(Supplied entries)

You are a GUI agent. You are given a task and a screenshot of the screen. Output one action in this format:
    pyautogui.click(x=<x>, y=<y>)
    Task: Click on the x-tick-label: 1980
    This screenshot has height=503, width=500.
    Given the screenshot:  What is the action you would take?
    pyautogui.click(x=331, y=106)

(End Supplied entries)

Please copy out the entries above exactly as they appear.

Response to the task ▸
You are a GUI agent. You are given a task and a screenshot of the screen. Output one action in this format:
    pyautogui.click(x=<x>, y=<y>)
    Task: Click on the x-tick-label: 1980
    This screenshot has height=503, width=500.
    Given the screenshot:  What is the action you would take?
    pyautogui.click(x=331, y=106)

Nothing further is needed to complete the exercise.